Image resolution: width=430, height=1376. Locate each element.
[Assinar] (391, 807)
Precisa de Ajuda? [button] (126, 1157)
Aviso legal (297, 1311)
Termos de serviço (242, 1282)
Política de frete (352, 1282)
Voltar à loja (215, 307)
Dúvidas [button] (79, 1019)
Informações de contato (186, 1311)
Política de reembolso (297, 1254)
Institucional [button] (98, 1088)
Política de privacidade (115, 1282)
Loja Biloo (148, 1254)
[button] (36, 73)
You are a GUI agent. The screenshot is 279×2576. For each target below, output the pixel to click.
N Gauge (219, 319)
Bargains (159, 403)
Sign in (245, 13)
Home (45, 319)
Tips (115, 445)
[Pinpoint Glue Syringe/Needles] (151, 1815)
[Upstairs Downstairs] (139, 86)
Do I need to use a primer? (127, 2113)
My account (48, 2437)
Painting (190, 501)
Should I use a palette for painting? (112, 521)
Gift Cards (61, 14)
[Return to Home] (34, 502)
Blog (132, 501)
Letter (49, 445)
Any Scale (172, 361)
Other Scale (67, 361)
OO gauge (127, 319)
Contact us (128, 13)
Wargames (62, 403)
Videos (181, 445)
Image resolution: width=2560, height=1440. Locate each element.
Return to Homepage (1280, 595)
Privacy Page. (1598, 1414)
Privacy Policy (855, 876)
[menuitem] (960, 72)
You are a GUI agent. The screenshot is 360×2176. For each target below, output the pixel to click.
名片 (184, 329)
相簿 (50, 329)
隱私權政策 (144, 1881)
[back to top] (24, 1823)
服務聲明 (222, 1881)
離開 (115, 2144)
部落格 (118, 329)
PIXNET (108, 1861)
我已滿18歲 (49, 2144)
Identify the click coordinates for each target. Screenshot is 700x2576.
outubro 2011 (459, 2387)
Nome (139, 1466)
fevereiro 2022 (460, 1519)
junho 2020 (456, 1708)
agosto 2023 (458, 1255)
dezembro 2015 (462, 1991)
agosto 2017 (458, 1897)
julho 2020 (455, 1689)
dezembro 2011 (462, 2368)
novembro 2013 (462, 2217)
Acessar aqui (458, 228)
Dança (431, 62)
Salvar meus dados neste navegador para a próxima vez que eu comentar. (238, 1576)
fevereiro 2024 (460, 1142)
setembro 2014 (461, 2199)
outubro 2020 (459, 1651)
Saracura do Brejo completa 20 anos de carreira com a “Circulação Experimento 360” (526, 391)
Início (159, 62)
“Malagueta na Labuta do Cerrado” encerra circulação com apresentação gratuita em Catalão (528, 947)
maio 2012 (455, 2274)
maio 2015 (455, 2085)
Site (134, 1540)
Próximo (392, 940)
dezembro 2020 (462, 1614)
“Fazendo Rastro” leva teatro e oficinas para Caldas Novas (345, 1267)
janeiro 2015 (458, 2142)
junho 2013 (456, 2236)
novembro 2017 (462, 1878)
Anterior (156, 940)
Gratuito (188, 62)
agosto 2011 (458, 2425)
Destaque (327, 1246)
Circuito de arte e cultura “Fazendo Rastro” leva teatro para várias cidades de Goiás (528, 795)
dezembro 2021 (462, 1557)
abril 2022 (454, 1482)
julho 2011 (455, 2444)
•••••
■ INSTRUCTIONS TO FOLLOW
Transcribe the entire listing above exactly.

■ SOLUTION TO THE EXERCISE
Image resolution: width=430, height=1376. Locate each element.
[Assinar] (391, 807)
Precisa de Ajuda? [button] (126, 1157)
Aviso legal (297, 1311)
Termos de serviço (242, 1282)
Política de frete (352, 1282)
Voltar à loja (215, 307)
Dúvidas [button] (79, 1019)
Informações de contato (186, 1311)
Política de reembolso (297, 1254)
Institucional [button] (98, 1088)
Política de privacidade (115, 1282)
Loja Biloo (148, 1254)
[button] (36, 73)
You are a GUI agent. The screenshot is 279×2576. For each target below, output the pixel to click.
N Gauge (219, 319)
Bargains (159, 403)
Sign in (245, 13)
Home (45, 319)
Tips (115, 445)
[Pinpoint Glue Syringe/Needles] (151, 1815)
[Upstairs Downstairs] (139, 86)
Do I need to use a primer? (127, 2113)
My account (48, 2437)
Painting (190, 501)
Should I use a palette for painting? (112, 521)
Gift Cards (61, 14)
[Return to Home] (34, 502)
Blog (132, 501)
Letter (49, 445)
Any Scale (172, 361)
Other Scale (67, 361)
OO gauge (127, 319)
Contact us (128, 13)
Wargames (62, 403)
Videos (181, 445)
Image resolution: width=2560, height=1440. Locate each element.
Return to Homepage (1280, 595)
Privacy Page. (1598, 1414)
Privacy Policy (855, 876)
[menuitem] (960, 72)
You are a GUI agent. The screenshot is 360×2176. For each target below, output the pixel to click.
名片 (184, 329)
相簿 (50, 329)
隱私權政策 (144, 1881)
[back to top] (24, 1823)
服務聲明 (222, 1881)
離開 (115, 2144)
部落格 (118, 329)
PIXNET (108, 1861)
我已滿18歲 (49, 2144)
Identify the click coordinates for each target. Screenshot is 700x2576.
outubro 2011 (459, 2387)
Nome (139, 1466)
fevereiro 2022 (460, 1519)
junho 2020 (456, 1708)
agosto 2023 (458, 1255)
dezembro 2015 (462, 1991)
agosto 2017 (458, 1897)
julho 2020 (455, 1689)
dezembro 2011 (462, 2368)
novembro 2013 (462, 2217)
Acessar aqui (458, 228)
Dança (431, 62)
Salvar meus dados neste navegador para a próxima vez que eu comentar. (238, 1576)
fevereiro 2024 (460, 1142)
setembro 2014 (461, 2199)
outubro 2020 (459, 1651)
Saracura do Brejo completa 20 anos de carreira com a “Circulação Experimento 360” (526, 391)
Início (159, 62)
“Malagueta na Labuta do Cerrado” encerra circulação com apresentação gratuita em Catalão (528, 947)
maio 2012 (455, 2274)
maio 2015 (455, 2085)
Site (134, 1540)
Próximo (392, 940)
dezembro 2020 (462, 1614)
“Fazendo Rastro” leva teatro e oficinas para Caldas Novas (345, 1267)
janeiro 2015 (458, 2142)
junho 2013 (456, 2236)
novembro 2017 (462, 1878)
Anterior (156, 940)
Gratuito (188, 62)
agosto 2011 (458, 2425)
Destaque (327, 1246)
Circuito de arte e cultura “Fazendo Rastro” leva teatro para várias cidades de Goiás (528, 795)
dezembro 2021 (462, 1557)
abril 2022 (454, 1482)
julho 2011 (455, 2444)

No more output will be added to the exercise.